The perpetual “is LENR even real” argument thread.

  • It is only the LENR community, and a few whacky pseudo-science companies, who mistake patents (granted or no) for science.

    I think that is very disrespectful. I am not aware of anybody doing fundamental research in the LENR field (as distinct from people trying to sell vapourware or raise cash for investment funds who might be involved in what is called 'astroturfing') who mistake patents for practical realities.

    The main reason that their name might appear on one is to appease investors. Discussing this with a very well-known researcher his comment was 'If your investors demand patents be filed, you probably need smarter investors'.

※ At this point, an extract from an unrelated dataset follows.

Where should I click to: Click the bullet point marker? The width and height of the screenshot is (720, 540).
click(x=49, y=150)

  • I think that is very disrespectful. I am not aware of anybody doing fundamental research in the LENR field (as distinct from people trying to sell vapourware or raise cash for investment funds who might be involved in what is called 'astroturfing') who mistake patents for practical realities.

    The main reason that their name might appear on one is to appease investors. Discussing this with a very well-known researcher his comment was 'If your investors demand patents be filed, you probably need smarter investors'.

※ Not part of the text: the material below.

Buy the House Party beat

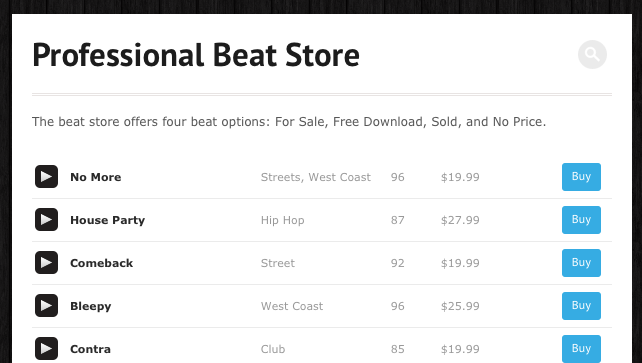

    Not the first sweeping, disrespectful, gratuitous and self indulgent aside that THH has made about the scientists involved in LENR in this thread.

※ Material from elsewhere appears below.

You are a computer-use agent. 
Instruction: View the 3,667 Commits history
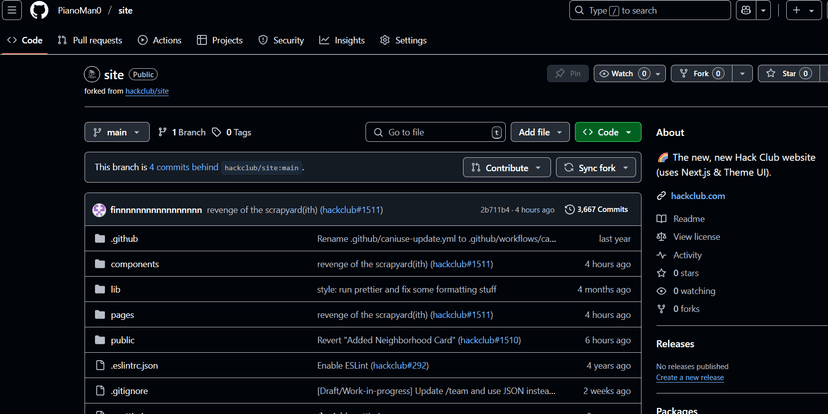(596, 210)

  • Correct I have not watched the video, nor have I much knowledge in tritium, hence asking the question. Sorry, I have missed if there is some point you are trying to make.

    My point is recommending you to watch the video.

    I certainly Hope to see LENR helping humans to blossom, and I'm here to help it happen.

  • Conference Posters or (worse) Powerpoints are not serious ways to communicate new science.

    If that was about Iwamura’s slide posted by robert bryant , here’s the source paper.


    ShieldSquare Captcha


    The “corpus of Rydberg matter published stuff” has been used to obtain patents, with mixed results (one Sweden grant and one EPO rejection that wasn’t appealed).


    You claim LENR is poor science, do you consider this very exhaustive experimental work, to prove transmutations and rule out contamination and / or transport processes, poor science?


    https://www.lenr-canr.org/acrobat/MileyGHnucleartra.pdf



    I certainly Hope to see LENR helping humans to blossom, and I'm here to help it happen.

  • Not the first sweeping, disrespectful, gratuitous and self indulgent aside that THH has made about the scientists involved in LENR in this thread.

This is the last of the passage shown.